GOAL OF THE EXERCISE >>
From the data below, copy exactly the lines that lie between the one holding "Check the Draw histograms option" and the one holding "Collapse bonus section", including both, and nothing more.

TASK INPUT >>
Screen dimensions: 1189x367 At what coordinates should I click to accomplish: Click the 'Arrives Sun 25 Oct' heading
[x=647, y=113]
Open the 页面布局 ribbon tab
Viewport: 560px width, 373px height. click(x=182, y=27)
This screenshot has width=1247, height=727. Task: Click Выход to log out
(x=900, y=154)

---

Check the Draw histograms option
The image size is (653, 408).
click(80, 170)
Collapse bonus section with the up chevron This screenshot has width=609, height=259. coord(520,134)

EXERCISE OUTPUT >>
Check the Draw histograms option
The image size is (653, 408).
click(80, 170)
Collapse bonus section with the up chevron This screenshot has width=609, height=259. coord(520,134)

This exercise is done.